Problem requirements: What is needed is an exact reproduction of the lines in the records below, starting at the line with "This screenshot has height=827, width=1502." and ending at the line with "Given: Open the", both included, and nothing else; pictures stay out.

Records to process:
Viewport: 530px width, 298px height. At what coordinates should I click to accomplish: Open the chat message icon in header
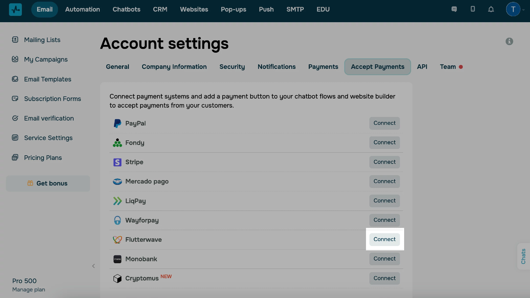[454, 9]
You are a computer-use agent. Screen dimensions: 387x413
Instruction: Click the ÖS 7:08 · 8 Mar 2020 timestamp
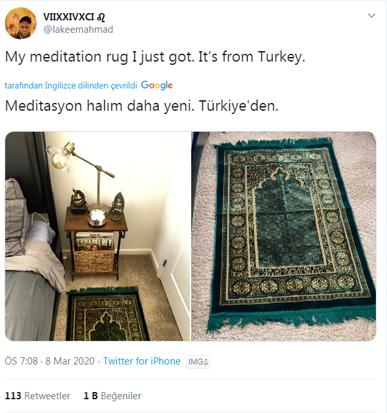[x=50, y=361]
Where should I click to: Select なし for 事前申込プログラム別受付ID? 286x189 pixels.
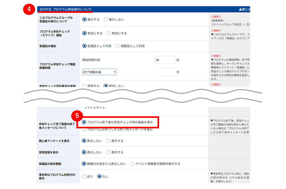pos(99,176)
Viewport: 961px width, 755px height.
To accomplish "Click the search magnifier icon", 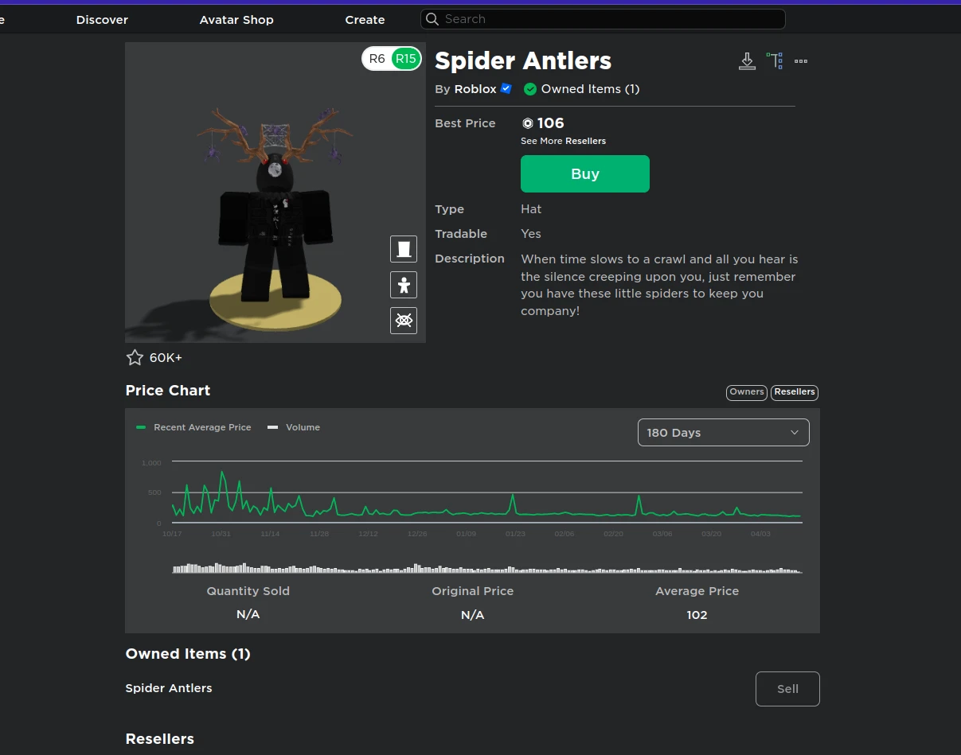I will pos(432,19).
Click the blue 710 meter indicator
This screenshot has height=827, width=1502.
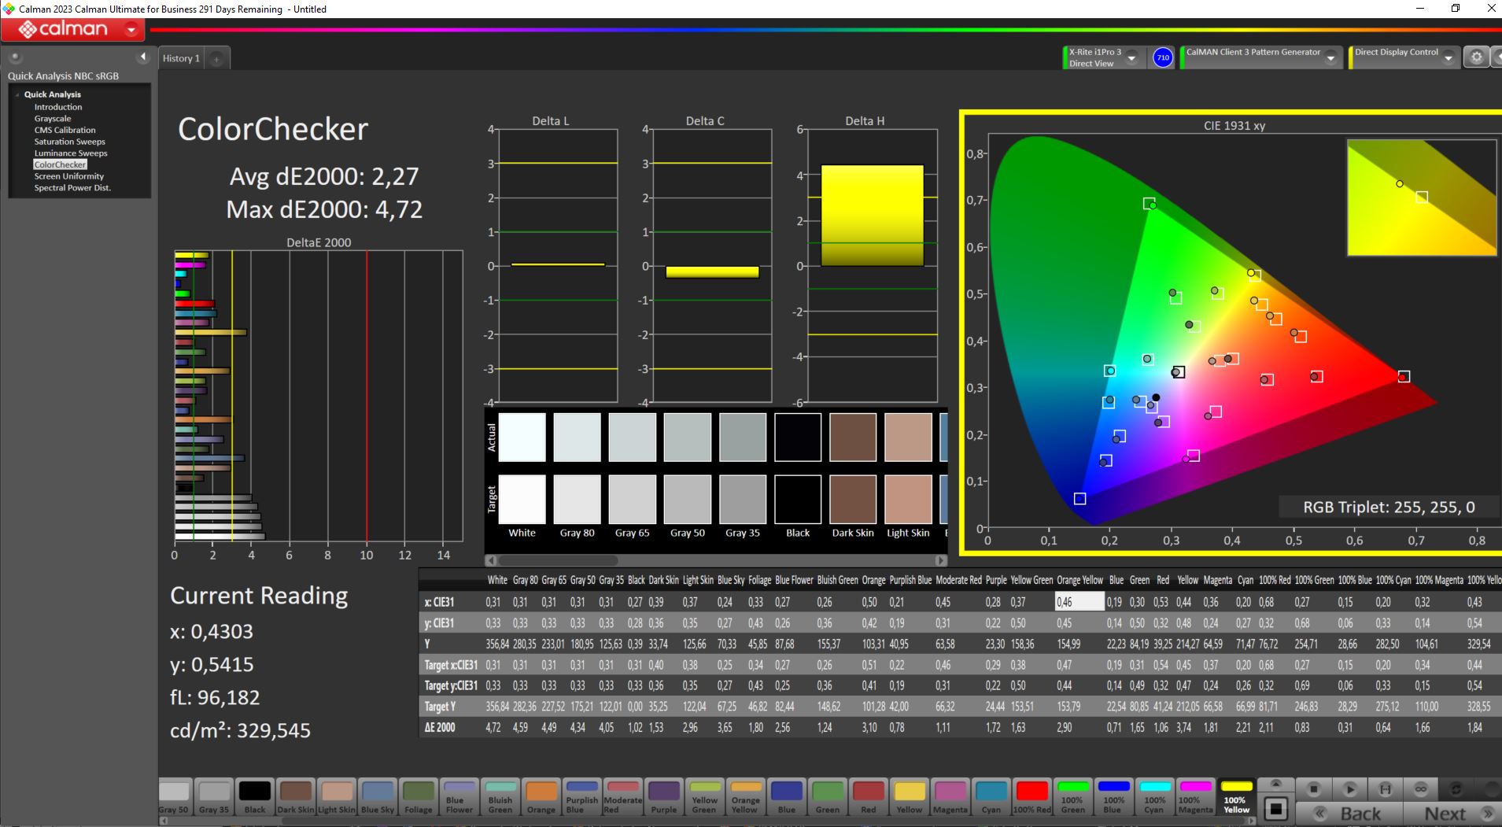coord(1163,57)
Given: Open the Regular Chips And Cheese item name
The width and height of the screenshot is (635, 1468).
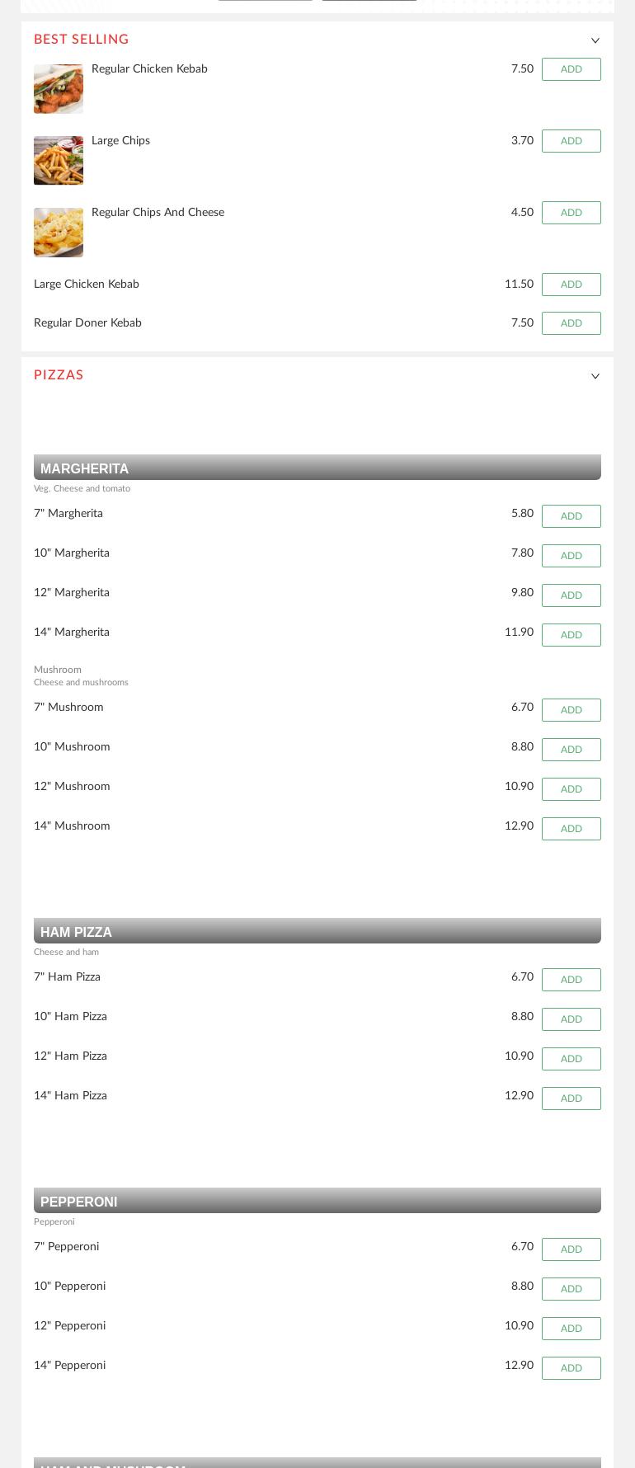Looking at the screenshot, I should tap(158, 213).
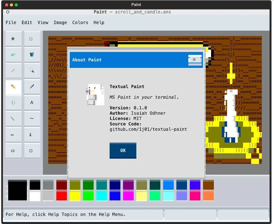Pick the Magnifier tool
Screen dimensions: 274x224
pos(32,70)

Exercise answer:
This screenshot has height=827, width=1502.
coord(1163,57)
Given: Open the Regular Chips And Cheese item name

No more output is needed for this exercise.